2.1. In proposito, in ordine al primo aspetto, si rileva che la distinzione fra astrattezza e specificità non è condivisibile, in quanto i due termini sono assolutamente equivalenti, conforme alla funzione del quesito, che è sì di prospettare una questione di diritto, ma lo è in quanto essa si attagli alla fattispecie concreta oggetto del giudizio, per come prospettata dalle parti ed esaminata e decisa dalla sentenza. In particolare, anche quando si denunci un vizio di applicazione di norme di diritto o di norme del procedimento (comprese quelle sulla giurisdizione o competenza) determinato dall’erronea ricognizione del significato della disposizione quale testo evidenziante una norma, il riferimento alla fattispecie concreta è pur sempre necessario e, dunque, occorrerà individuare riassuntivamente come detta erronea ricognizione abbia determinato l’error iuris della sentenza impugnata. Ciò, è un mero riflesso del requisito della conclusività che deve necessariamente avere il quesito di diritto. L’art. 366 bis c.p.c., infatti, quando esigeva che il quesito di diritto dovesse concludere il motivo imponeva che la sua formulazione non si presentasse come la prospettazione di un interrogativo giuridico del tutto sganciato dalla vicenda oggetto del procedimento, bensì evidenziasse la sua correlazione ad essa.

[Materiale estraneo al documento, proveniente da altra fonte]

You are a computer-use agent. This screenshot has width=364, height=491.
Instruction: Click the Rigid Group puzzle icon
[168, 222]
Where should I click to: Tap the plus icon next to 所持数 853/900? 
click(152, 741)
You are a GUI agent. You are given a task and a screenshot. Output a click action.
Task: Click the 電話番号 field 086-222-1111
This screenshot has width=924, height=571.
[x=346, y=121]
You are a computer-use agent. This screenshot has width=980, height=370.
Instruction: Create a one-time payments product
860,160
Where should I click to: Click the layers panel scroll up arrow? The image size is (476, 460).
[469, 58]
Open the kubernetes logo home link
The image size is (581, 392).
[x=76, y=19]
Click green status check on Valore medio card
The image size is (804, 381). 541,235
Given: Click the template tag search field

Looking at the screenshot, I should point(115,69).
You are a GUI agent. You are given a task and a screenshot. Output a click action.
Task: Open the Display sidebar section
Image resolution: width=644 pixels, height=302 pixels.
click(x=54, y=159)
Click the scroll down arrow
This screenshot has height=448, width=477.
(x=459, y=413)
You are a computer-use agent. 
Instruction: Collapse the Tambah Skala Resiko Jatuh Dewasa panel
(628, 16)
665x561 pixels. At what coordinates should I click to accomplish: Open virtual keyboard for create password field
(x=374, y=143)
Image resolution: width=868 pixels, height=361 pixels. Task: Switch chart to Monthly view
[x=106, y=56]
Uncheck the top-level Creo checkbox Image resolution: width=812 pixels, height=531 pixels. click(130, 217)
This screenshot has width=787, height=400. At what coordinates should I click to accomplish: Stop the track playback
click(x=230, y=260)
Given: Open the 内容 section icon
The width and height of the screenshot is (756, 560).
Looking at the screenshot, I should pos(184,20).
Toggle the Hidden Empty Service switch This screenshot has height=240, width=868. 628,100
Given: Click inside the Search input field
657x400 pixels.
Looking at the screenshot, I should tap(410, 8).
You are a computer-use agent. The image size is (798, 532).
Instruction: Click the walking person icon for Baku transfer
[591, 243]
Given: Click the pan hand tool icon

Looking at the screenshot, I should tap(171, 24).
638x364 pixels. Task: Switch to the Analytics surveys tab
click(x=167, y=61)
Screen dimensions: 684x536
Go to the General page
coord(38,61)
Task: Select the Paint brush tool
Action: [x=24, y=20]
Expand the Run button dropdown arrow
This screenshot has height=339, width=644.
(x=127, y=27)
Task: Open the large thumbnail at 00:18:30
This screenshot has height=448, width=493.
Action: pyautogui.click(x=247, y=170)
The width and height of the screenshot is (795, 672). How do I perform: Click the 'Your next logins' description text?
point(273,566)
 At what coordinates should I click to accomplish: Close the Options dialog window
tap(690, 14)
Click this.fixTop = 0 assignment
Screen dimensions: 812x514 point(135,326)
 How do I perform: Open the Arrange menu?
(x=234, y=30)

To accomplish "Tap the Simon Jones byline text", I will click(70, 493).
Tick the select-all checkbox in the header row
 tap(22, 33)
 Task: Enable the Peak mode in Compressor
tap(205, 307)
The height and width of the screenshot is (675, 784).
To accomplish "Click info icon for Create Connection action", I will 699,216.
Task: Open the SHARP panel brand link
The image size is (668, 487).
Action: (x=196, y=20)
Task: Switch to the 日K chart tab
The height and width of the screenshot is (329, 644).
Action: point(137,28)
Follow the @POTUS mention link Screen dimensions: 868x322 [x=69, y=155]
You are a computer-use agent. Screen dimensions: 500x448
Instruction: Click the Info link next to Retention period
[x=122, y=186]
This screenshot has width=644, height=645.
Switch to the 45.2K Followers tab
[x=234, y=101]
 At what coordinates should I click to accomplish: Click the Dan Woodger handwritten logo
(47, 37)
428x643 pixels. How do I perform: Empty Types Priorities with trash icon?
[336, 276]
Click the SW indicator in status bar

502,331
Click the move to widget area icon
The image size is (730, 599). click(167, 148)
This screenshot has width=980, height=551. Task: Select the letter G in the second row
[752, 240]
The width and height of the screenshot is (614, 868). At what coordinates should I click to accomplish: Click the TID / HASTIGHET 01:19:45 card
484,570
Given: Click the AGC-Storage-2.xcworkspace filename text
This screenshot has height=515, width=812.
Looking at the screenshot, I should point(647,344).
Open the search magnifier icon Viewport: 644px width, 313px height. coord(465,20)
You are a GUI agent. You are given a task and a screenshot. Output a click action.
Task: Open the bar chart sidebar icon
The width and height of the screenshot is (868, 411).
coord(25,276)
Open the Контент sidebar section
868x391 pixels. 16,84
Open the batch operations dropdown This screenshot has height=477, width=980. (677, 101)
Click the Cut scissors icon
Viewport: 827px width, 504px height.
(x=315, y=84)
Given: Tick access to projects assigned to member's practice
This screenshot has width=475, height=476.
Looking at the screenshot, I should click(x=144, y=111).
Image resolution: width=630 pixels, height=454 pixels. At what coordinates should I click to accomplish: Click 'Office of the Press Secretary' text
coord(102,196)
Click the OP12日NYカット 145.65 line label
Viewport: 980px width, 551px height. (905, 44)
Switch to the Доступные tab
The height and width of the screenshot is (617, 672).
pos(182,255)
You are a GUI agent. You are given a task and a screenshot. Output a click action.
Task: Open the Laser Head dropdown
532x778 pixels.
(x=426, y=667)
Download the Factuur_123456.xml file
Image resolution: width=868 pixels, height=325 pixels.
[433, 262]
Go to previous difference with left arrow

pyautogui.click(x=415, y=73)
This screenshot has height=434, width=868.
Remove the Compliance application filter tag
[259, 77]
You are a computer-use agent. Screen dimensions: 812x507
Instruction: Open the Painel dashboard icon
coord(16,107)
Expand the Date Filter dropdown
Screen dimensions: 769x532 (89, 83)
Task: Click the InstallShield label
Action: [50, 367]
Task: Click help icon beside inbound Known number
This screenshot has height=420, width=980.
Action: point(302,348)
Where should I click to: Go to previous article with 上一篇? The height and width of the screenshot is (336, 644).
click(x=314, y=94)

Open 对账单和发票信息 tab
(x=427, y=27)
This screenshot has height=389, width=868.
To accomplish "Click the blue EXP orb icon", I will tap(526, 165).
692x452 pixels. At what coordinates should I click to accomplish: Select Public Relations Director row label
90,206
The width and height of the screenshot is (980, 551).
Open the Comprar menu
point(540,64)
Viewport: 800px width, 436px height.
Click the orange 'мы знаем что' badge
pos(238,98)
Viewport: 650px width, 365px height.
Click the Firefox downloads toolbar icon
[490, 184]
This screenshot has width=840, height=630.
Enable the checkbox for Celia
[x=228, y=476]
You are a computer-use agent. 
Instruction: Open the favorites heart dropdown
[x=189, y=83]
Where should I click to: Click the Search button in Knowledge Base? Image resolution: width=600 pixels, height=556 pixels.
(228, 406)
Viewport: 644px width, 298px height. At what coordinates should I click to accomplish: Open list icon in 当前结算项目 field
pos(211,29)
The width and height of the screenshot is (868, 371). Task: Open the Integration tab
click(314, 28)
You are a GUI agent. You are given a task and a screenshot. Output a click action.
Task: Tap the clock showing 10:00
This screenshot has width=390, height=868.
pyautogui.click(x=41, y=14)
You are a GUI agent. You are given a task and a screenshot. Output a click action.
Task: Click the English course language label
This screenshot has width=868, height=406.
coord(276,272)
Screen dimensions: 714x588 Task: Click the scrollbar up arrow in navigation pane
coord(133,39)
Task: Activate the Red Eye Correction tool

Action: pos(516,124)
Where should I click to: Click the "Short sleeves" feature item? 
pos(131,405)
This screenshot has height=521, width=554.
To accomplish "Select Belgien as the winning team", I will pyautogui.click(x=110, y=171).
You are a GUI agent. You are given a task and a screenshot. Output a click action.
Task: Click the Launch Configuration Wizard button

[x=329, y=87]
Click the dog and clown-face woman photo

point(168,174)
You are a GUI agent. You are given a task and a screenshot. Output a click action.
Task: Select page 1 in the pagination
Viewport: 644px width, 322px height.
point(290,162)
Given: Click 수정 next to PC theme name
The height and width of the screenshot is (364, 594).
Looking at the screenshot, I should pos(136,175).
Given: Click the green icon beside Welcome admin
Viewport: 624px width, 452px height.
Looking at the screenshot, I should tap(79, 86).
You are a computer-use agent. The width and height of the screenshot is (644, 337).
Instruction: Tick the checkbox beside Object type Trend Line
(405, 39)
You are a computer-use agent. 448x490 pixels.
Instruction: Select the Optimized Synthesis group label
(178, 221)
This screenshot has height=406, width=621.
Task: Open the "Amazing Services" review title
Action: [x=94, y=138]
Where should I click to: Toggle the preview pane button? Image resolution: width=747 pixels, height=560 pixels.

Invero, se il quesito doveva concludere l’illustrazione del motivo ed il motivo si risolveva (come si risolve anche dopo l’eliminazione dell’art. 366 bis c.p.c.) in una critica alla decisione impugnata e, quindi, al modo in cui la vicenda dedotta in giudizio è stata decisa sul punto oggetto dell’impugnazione, appare evidente che il quesito, per concludere l’illustrazione del motivo, doveva necessariamente contenere un riferimento riassuntivo ad esso e, quindi, al suo oggetto, cioè al punto della decisione impugnata da cui il motivo dissentiva, sì che risultasse evidenziato – ancorchè succintamente – perchè l’interrogativo astratto era giustificato in relazione alla controversia per come decisa dalla sentenza impugnata. Un quesito che non presentasse questo modo di articolazione era ed è da ritenere un non-quesito (si veda, in termini, fra le tante, sempre Cass. sez. un. n. 26020 del 2008; nonchè n. 6420 del 2008).

2.2. In ordine al secondo aspetto, la tesi che il quesito di diritto relativo alla violazione di norme del procedimento ai sensi dell’art. 360 c.p.c., n. 4 (tesi sostenuta da Cass. n. 16941 del 2008, citata dal ricorrente, ma non da Cass. n. 20614 del 2009, che pure Egli cita, ma si occupa del requisito dell’art. 366 bis c.p.c., riguardo al motivo ai sensi dell’art. 360 c.p.c., n. 5, ed anzi espressamente afferma l’applicabilità della norma al motivo ai sensi del n. 4), è stata disattesa, con ampia esposizione delle argomentazioni contrarie, da Cass. (ord.) n. 4329 del 2009, alla quale il Collegio aderisce (peraltro, successivamente Cass. n. 19558 del 2009 è tornata ad aderire alla tesi di Cass. n. 16941 del 2008, ma con un mero richiamo e senza farsi carico delle obiezioni di cui a Cass. n. 4329 del 2009, che sostiene la tesi tradizionalmente affermata dalla giurisprudenza della Corte).

p. 2.3. Quanto all’invocazione che i quesiti sarebbero specifici è sufficiente per disattenderla quanto osservato in punto di necessaria conclusività del quesito, raccordato con le argomentazioni della relazione.

In ordine alla necessità che il motivo ai sensi dell’art. 360 c.p.c., n. 5, esiga un momento di sintesi espressivo della cd.

“chiara indicazione”, cui allude l’art. 366 bis c.p.c., si veda, ex multis, Cass. sez. un. n. 20603 del 2007.

3. Il ricorso è, dunque, dichiarato inammissibile, in quanto la valutazione di inammissibilità prospettata con la relazione dev’essere confermata.

Le spese del giudizio di Cassazione seguono la soccombenza e si liquidano in dispositivo.

P.Q.M.

La Corte dichiara inammissibile il ricorso. Condanna il ricorrente alle spese del giudizio di cassazione in favore dei resistenti in euro cinquecento, oltre spese prenotate a debito.

Così deciso in Roma, nella Camera di consiglio della Sezione Terza Civile, il 20 gennaio 2010.